● Acciones a realizar:
**a.** Según el relato, ¿en qué planta del hospital de Oviedo se encontraban?
**b.** Extrae del relato, sin ningún cambio, el fragmento comprendido entre "El gigantesco ascensor" y "otra, otra más...", ambos incluidos.

● Texto extraído:
18 de Marzo del 2009 - Santiago Redondo Tuñón (Gijón)

Mi esposa y yo ignorábamos que era la última vez que realizábamos aquel recorrido aunque se adivinaba en nuestro mutismo y en las sonrisas nerviosas que nos dedicábamos cuando se cruzaban nuestras miradas: estábamos sobre aviso...

El gigantesco ascensor se detuvo, al fin, con un golpe seco y las puertas metálicas se deslizaron con un sonido mecánico y antiguo.

Al enfilar el pasillo nos invadieron las sensaciones tan familiares ya: la actividad del personal; el sonido aislado y cotidiano de una tele; un móvil con sonido de gaita; gente quejándose o tosiendo y el olor, ese olor peculiar de los hospitales: fármacos y enfermedad. Estábamos en la 5ª planta de Silicosis de Oviedo. Una vez más, otra vez, otra vez y otra, otra más...

Nos encerramos en la habitación 520, mi esposa y yo habíamos decidido no volver a salir de allí hasta que lo hiciese Olga, su madre, sabíamos que era cuestión de 3 ó 4 bocadillos y un par de "cocacolas"...

Blanky, mi esposa, con un valor y un aplomo que le desconocía fue recogiendo las cositas que su mamá tenía por la habitación, y las tarjetas de la tele. ¿Llegan vds. a imaginarse, ni por un solo instante, la entereza que se necesita para recoger los enseres de tu madre agonizante? ¿puede alguien descifrar, contar o dilucidadar cuánto amor es necesario para doblar la ropa con la que más tarde amortajarás tú misma a tu propia madre?, puedo asegurarles que fue el acto más valeroso y triste que pude ver en mi vida ¡cuánto amor, cuánto dolor!

● Datos proporcionados:

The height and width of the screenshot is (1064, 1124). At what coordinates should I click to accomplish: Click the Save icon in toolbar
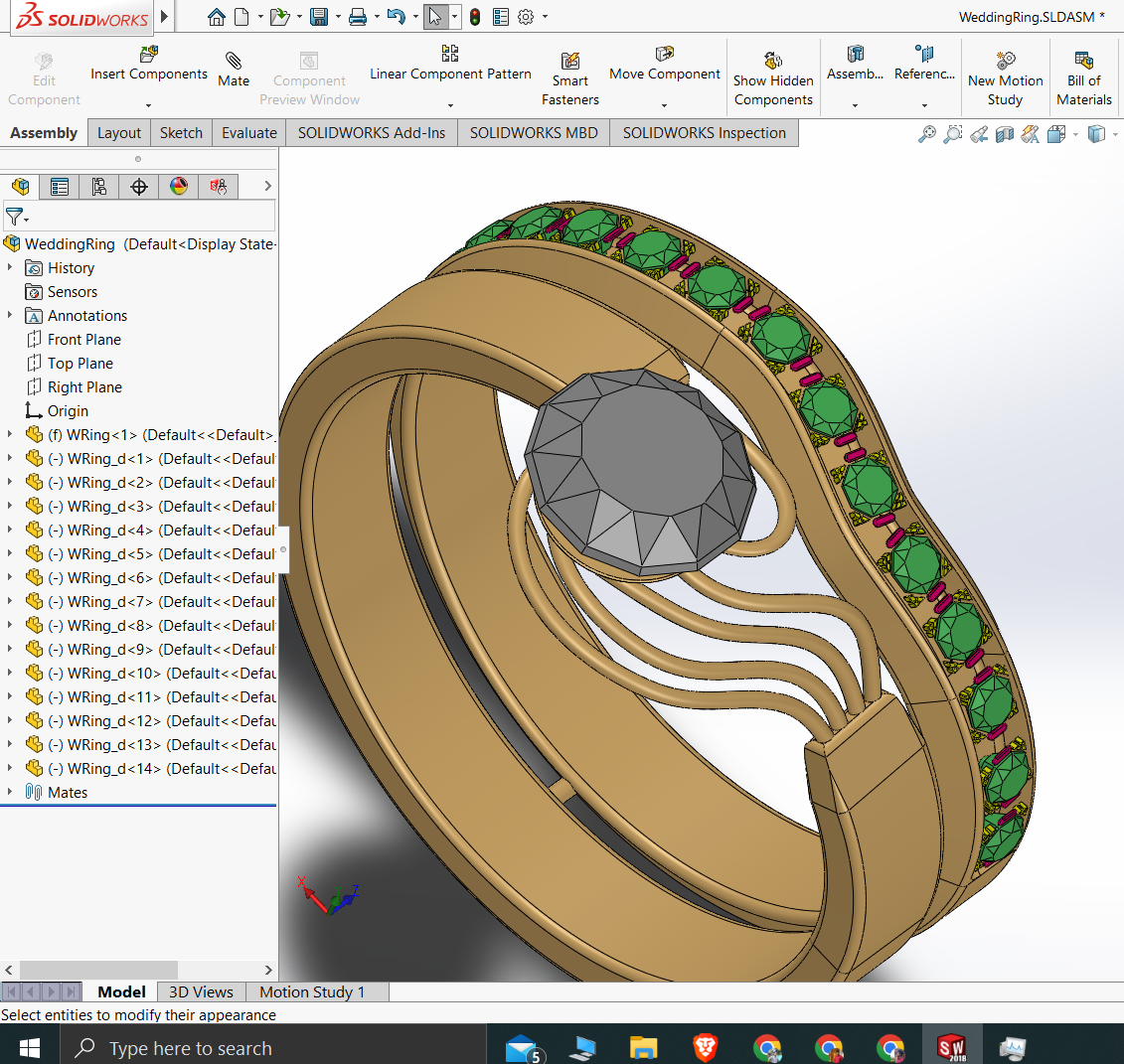click(x=319, y=17)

● Resultados por tarea:
**a.** En la 5ª planta de Silicosis.

**b.**
El gigantesco ascensor se detuvo, al fin, con un golpe seco y las puertas metálicas se deslizaron con un sonido mecánico y antiguo.

Al enfilar el pasillo nos invadieron las sensaciones tan familiares ya: la actividad del personal; el sonido aislado y cotidiano de una tele; un móvil con sonido de gaita; gente quejándose o tosiendo y el olor, ese olor peculiar de los hospitales: fármacos y enfermedad. Estábamos en la 5ª planta de Silicosis de Oviedo. Una vez más, otra vez, otra vez y otra, otra más...